##### Provided data

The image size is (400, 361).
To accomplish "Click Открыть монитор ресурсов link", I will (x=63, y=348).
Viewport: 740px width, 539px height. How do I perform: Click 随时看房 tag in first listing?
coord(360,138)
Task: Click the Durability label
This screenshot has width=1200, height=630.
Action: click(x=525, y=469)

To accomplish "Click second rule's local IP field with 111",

##########

### Short exercise
Reproduce the entire listing above line for line, without altering any character.

### Answer below
The image size is (400, 361).
To accomplish "Click Открыть монитор ресурсов link", I will (x=63, y=348).
Viewport: 740px width, 539px height. How do I perform: Click 随时看房 tag in first listing?
coord(360,138)
Task: Click the Durability label
This screenshot has width=1200, height=630.
Action: click(x=525, y=469)

To accomplish "Click second rule's local IP field with 111",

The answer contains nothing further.